Bu kişinin, Ekselansları Veliaht Prensin… tuhaf birisi olduğu söylenebilirdi.
İmparator ve İmparatoriçenin gözbebeğiydi. Sürekli üzerine titrer, sık sık gururla
duyururlardı: “Gelecekte, benim oğlum bilge bir hükümdar olacak, nesiller boyunca ondan
saygıyla bahsedilecek.”
Ancak soyluluk, zenginlik, güç ve onur konularının hiçbirisi Veliaht Prensin ilgisini
çekmiyordu.
İlgilendiği tek şey, sık sık kendi kendisine söylediği kelimelerden alıntı yapmak gerekirse;
“Ben halkı kurtarmak istiyorum!” idi.

Genç prens içten bir şekilde çalışarak kendisini geliştirdi.

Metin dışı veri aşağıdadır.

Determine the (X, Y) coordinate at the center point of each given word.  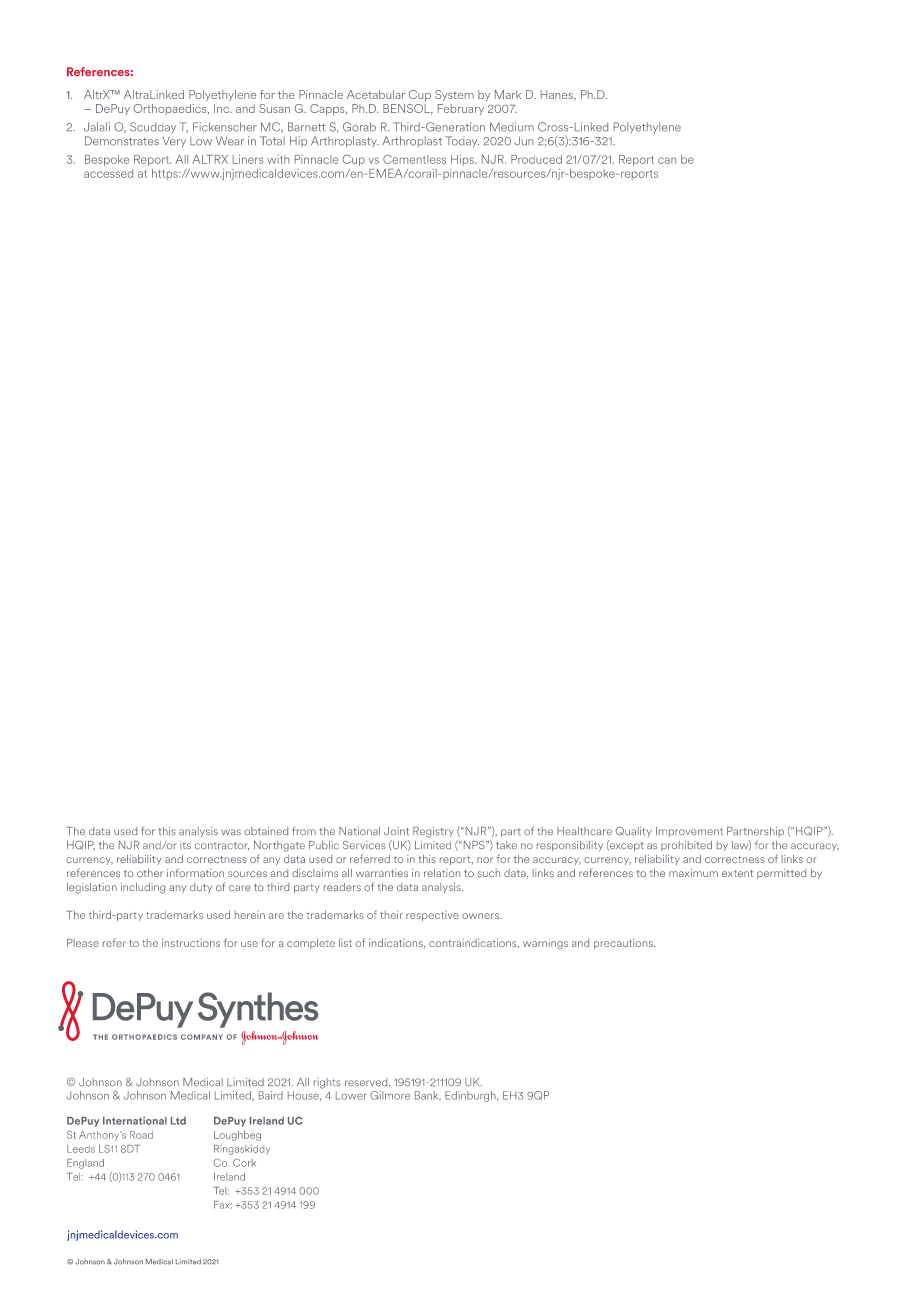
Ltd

O zamanlara ait iki kısa hikaye ise
ağızdan ağıza yayıldı…
İlk hikaye o on yedi yaşındayken meydana gelmişti.
O sene, Xian Le ulusu görkemli bir Tanrılara Adak Sunma töreni gerçekleştiriyordu.
Her ne kadar bu gelenek sayısız ülke tarafından terk edilmiş olsa da, antik yazılar ve halk
hikayelerinden geriye kalanlar düşünüldüğünde, etkinliğin ne kadar önemli olduğu tahmin
edilebilir…
Tanrılara Adak Sunma günü, Savaş Tanrısı Ana Caddesi.
Ana Caddenin her iki tarafı da insanlarla dolup taşıyordu. Aristokratlar yüksek binaların
üzerine kurulmuş dost canlısı sohbetlerini sürdürürken imparatorluk muhafızları şıngırdayan
etkileyici zırhlarıyla çoktan yolu temizlemişlerdi. Genç kızlar kar beyazı elleriyle çiçek
yapraklarından yağmurlar yağdırarak gökyüzünü göz alabildiğince doldururken zarafetle dans
ediyorlardı. Onları izleyenler ise çiçeklerin mi yoksa kadınların mı daha güzel olduğuna karar
veremiyordu. Melodik notalar altın arabalardan çınlayarak tüm İmparatorluk Şehri’nde
süzülüyordu. Onurlu muhafızların arkasında altın dizginli on altı beyaz at, görkemli platformu
sürüklerken yan yana yürüyordu.
Yüksek, görkemli platformun üzeri herkesin ilgi odağıydı. Orada dövüş sanatları ustası,
tanrıları memnun edebilmek için bir gösteri sergiliyordu.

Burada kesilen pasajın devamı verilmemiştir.